Leslie Swearingen 5 years ago

begin60, I ask you this nicely, could you share with us a specific instance because I can't imagine what you are writing about. Thanks.

tomatogrower 5 years ago

I'll agree we should ban panhandling, if the city will finally agree to force certain developers to give up the property they are aggressively allowing to fall apart. That is probably turning more people off of shopping downtown, than a few people begging. This talk of banning begging is just a smoke screen to take our attention away from the slumlords. Oh, they aren't even slumlords. The buildings just sit empty. Take care of that problem first. Oh yeah, I forgot, those developers paid to get you into office. No corruption here.

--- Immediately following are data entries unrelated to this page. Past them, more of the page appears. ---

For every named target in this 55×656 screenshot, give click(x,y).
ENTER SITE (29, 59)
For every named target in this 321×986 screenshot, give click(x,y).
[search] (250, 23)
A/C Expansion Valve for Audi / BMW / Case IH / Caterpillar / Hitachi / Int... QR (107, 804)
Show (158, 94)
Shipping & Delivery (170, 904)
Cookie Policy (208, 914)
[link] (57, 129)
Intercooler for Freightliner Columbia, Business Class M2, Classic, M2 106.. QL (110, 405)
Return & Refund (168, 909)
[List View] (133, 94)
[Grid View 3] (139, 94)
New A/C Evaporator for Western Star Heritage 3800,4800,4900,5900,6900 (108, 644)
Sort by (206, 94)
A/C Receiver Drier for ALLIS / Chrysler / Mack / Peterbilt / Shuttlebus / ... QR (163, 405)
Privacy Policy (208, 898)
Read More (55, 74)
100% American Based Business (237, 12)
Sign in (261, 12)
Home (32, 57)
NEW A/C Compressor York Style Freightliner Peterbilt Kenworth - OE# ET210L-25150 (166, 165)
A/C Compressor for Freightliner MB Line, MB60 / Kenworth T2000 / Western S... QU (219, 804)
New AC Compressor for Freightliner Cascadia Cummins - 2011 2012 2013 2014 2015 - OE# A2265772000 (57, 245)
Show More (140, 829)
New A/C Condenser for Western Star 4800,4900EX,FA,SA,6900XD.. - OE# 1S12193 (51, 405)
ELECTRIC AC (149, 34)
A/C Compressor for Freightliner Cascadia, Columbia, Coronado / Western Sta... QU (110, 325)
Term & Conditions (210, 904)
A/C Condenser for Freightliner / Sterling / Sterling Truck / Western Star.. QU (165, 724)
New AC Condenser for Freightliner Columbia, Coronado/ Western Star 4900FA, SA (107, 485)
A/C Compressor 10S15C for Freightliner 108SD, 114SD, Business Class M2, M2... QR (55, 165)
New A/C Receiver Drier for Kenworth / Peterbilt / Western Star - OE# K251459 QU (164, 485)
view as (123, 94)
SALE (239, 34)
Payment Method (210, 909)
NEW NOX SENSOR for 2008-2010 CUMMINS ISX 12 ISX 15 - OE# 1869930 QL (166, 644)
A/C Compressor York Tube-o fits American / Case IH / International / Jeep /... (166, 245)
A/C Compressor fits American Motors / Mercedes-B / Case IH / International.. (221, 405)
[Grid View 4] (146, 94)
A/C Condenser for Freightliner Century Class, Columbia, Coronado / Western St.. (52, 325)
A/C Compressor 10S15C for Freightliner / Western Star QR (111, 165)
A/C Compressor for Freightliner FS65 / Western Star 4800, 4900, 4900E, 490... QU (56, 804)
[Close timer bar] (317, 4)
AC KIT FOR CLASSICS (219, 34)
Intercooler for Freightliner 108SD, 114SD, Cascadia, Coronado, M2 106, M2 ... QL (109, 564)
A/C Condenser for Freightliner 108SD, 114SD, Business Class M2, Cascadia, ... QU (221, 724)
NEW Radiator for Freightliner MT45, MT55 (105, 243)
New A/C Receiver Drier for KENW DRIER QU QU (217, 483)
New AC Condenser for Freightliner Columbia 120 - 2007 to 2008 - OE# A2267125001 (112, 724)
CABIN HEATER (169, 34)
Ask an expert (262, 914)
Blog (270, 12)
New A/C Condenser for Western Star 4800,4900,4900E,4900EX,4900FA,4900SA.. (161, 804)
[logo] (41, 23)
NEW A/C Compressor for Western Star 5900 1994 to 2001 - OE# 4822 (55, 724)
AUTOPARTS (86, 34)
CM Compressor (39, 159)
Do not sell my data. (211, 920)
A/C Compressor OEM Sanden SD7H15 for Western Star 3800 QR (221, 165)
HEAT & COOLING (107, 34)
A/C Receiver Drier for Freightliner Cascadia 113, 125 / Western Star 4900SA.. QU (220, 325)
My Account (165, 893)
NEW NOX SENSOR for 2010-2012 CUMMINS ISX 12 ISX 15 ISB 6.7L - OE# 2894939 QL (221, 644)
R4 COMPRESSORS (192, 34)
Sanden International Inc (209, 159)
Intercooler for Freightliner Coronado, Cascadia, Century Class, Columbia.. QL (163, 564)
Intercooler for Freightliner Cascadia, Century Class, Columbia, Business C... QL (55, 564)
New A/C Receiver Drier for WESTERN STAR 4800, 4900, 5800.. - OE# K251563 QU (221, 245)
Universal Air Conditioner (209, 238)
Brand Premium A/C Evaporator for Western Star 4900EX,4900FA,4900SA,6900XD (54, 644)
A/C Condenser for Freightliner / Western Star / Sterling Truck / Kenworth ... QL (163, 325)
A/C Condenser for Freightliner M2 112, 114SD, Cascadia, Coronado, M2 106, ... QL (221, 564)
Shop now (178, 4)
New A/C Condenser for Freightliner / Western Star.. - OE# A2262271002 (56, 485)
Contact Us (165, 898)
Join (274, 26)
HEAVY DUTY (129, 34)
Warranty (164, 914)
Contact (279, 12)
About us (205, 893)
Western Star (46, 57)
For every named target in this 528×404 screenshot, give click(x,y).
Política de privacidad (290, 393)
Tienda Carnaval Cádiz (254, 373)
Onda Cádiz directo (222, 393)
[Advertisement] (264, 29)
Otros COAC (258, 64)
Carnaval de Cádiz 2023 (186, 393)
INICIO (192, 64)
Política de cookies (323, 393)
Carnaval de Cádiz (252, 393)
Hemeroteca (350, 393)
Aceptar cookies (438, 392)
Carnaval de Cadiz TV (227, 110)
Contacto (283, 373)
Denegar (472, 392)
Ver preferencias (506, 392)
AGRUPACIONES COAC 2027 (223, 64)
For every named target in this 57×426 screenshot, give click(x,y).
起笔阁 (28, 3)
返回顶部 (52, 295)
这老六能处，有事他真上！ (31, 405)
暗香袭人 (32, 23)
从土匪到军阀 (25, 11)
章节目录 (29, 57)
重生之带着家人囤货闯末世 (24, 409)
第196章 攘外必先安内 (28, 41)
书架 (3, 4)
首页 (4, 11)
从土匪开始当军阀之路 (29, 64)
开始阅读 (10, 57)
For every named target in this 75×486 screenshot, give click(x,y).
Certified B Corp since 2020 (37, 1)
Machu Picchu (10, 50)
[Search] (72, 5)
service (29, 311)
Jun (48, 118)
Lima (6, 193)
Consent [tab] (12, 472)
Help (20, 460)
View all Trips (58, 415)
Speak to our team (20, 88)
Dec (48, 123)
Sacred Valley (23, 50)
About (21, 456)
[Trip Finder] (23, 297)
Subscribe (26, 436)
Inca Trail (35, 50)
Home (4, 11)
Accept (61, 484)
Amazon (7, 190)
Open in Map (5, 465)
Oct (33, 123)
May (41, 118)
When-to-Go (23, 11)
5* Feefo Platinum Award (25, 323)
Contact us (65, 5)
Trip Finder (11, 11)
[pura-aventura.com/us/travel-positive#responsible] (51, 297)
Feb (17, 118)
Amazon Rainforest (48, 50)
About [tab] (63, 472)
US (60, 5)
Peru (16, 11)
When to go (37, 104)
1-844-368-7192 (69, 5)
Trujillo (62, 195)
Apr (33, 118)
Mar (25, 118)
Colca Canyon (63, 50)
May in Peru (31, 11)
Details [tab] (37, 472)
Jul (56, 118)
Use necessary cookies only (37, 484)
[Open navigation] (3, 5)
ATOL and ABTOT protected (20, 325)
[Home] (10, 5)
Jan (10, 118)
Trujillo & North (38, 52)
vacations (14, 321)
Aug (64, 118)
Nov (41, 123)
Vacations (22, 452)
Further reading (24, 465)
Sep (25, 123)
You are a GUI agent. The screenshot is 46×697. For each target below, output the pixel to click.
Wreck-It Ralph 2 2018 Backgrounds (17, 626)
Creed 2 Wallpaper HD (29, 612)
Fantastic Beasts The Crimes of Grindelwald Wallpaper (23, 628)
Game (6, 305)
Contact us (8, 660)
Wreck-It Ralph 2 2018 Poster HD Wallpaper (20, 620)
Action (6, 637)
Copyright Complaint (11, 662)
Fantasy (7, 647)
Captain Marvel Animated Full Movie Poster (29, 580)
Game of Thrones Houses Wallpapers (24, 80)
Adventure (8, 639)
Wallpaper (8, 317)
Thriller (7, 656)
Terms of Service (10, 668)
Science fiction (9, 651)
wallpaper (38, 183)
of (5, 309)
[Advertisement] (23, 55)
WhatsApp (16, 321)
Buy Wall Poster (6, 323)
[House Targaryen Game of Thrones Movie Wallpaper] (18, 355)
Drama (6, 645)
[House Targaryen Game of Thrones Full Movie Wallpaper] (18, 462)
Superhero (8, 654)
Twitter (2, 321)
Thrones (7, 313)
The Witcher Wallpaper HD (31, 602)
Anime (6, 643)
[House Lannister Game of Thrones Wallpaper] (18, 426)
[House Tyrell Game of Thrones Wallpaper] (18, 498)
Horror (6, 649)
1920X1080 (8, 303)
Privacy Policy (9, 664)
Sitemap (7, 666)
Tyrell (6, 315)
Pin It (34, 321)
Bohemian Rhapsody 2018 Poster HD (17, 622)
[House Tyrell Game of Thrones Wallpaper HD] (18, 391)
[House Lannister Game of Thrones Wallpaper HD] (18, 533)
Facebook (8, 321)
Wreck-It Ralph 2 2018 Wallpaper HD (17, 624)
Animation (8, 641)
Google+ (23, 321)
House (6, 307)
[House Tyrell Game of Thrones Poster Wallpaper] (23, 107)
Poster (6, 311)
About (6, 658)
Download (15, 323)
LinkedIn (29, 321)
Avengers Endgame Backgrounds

Alexander Neighbors 5 years ago

I think there is aggressive panhandling going on by city officials

cierasgm1 5 years ago

I grew up in Topeka and have lived in Lawrence. I have worked at the Univ. of Calif. Berkeley and at K.U. Lawrence wants to consider itself a progressive university city, however, it should be ashamed of itself for its poor services for the homeless. Panhandling would be reduced if service agencies would work with the homeless to help them find a warm place to sleep, nutritious food, medical care and employment or training. Our homeless should not be considered "throw away citizens". Many are homeless because of the last year or more of the horrendous crimes of the financial institutions, huge companies who waste so much, and the apathetic former President George Bush. Someday you may need the compassion of a stranger. I hope you receive it.

cierasgm1 5 years ago

Spacehog and begin60 sound like they belong together. You contribute nothing to your community, except your ignorance.

7texdude 5 years ago

I've been asked for money all over town, not just downtown. A dude on a bike at a video store on 6th, lady in a car at a big bookstore downtown, homeless people coming into our workplace next to KU and begging, gas station on 9th, outside the library, gas station on Kasold and I might have forgetton one or two.

I don't understand what the fuss is all about when someone asks for money downtown, but then it's OK for them to do it somewhere else. I said no to all of them. Not a big deal to me. Most of them just walk away and find another dude.

I don't go downtown much because there is no reason for the trip. The homeless there are not any more aggressive than anywhere else. There are just more of them because they are too lazy to go somewhere else and get it.....or maybe not..

And, for the record, if someone needs help raking leaves or taking out the garbage, hire a student or a teenager to do it for you. I'm sure they would never use your money on booze or drugs (wink).